Data for this task section start

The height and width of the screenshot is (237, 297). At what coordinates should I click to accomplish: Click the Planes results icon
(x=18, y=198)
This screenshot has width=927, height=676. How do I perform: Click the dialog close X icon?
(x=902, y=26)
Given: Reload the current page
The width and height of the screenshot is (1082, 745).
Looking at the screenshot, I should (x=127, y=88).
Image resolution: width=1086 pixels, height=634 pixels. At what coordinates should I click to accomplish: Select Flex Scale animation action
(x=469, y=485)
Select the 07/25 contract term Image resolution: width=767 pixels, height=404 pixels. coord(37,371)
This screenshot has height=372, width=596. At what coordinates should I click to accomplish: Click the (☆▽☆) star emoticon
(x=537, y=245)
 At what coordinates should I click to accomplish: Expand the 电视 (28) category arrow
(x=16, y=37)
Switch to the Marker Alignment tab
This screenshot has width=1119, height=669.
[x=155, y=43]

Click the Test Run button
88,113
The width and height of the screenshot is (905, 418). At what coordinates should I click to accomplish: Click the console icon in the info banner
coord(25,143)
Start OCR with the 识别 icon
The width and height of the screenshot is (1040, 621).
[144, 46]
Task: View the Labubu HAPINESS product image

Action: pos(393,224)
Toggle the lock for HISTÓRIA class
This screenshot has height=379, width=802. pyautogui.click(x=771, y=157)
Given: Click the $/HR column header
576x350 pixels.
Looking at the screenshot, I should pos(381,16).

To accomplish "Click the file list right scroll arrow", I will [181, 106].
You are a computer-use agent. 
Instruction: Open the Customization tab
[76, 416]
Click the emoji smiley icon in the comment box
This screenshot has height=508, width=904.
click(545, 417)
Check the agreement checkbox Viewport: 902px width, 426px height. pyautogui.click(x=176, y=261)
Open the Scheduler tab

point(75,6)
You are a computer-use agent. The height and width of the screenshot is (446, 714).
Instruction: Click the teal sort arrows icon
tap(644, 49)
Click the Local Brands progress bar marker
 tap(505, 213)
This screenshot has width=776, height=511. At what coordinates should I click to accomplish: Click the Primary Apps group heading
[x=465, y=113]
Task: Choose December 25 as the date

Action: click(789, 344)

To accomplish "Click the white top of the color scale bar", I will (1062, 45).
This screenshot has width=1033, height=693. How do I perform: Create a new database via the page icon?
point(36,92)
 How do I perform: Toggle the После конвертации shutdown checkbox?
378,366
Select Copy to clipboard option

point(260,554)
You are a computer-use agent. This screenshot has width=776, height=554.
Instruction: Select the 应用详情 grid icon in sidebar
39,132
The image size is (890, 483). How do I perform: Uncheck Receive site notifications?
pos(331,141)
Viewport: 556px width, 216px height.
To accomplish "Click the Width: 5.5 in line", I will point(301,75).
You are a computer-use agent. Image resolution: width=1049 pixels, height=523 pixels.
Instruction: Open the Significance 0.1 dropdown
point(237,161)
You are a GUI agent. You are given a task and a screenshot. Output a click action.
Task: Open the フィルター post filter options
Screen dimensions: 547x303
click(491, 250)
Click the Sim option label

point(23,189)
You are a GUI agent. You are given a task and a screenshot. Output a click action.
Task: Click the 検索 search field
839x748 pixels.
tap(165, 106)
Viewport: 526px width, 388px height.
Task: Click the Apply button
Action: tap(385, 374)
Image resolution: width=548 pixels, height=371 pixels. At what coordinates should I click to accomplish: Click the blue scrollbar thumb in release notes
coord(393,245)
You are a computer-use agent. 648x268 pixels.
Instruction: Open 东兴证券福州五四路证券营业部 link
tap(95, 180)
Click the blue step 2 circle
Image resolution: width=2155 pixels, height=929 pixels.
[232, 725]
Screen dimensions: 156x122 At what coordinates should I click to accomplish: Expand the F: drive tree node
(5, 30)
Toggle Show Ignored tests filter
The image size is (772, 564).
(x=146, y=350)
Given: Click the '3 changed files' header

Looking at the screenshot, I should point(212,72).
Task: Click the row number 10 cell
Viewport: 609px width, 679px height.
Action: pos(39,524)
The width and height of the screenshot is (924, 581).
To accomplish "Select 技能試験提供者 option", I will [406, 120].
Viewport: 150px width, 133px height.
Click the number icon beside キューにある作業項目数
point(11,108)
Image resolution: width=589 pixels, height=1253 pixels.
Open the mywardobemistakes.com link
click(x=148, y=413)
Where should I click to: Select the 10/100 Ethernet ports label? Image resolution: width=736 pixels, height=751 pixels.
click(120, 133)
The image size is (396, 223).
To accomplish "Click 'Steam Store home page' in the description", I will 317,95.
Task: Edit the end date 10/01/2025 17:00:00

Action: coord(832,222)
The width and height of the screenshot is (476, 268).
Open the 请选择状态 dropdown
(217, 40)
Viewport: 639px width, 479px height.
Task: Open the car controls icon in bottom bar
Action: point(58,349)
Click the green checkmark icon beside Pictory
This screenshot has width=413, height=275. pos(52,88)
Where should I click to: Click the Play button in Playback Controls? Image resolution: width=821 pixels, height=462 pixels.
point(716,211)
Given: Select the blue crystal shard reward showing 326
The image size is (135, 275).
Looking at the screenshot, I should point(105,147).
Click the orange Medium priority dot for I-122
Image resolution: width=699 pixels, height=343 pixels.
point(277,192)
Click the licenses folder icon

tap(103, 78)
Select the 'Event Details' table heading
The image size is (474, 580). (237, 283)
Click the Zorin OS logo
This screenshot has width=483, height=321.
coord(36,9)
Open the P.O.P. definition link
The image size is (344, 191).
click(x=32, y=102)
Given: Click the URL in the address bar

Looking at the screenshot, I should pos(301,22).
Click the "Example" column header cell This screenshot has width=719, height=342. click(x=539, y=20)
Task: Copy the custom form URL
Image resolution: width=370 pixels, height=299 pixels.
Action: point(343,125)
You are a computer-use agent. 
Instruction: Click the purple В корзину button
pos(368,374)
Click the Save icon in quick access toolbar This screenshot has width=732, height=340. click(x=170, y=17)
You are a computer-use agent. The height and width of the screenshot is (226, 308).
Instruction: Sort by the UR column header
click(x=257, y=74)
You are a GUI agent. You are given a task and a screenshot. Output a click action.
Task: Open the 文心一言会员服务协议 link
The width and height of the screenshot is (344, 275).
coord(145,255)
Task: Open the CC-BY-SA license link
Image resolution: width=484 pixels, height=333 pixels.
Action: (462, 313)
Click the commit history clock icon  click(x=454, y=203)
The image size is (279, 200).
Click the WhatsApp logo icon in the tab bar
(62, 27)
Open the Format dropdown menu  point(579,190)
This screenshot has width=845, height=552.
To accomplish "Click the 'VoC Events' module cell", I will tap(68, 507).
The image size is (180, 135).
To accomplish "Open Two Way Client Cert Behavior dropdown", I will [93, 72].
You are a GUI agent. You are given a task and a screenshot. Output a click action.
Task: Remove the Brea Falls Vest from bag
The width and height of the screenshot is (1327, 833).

Data for this task section end

### [Exercise]
In your answer, include only the lines above starting at the line that holds "Image resolution: width=370" and ending at the line that holds "Task: Open the CC-BY-SA license link", copied exactly.

### [Exercise answer]
Image resolution: width=370 pixels, height=299 pixels.
Action: point(343,125)
You are a computer-use agent. 
Instruction: Click the purple В корзину button
pos(368,374)
Click the Save icon in quick access toolbar This screenshot has width=732, height=340. click(x=170, y=17)
You are a computer-use agent. The height and width of the screenshot is (226, 308).
Instruction: Sort by the UR column header
click(x=257, y=74)
You are a GUI agent. You are given a task and a screenshot. Output a click action.
Task: Open the 文心一言会员服务协议 link
The width and height of the screenshot is (344, 275).
coord(145,255)
Task: Open the CC-BY-SA license link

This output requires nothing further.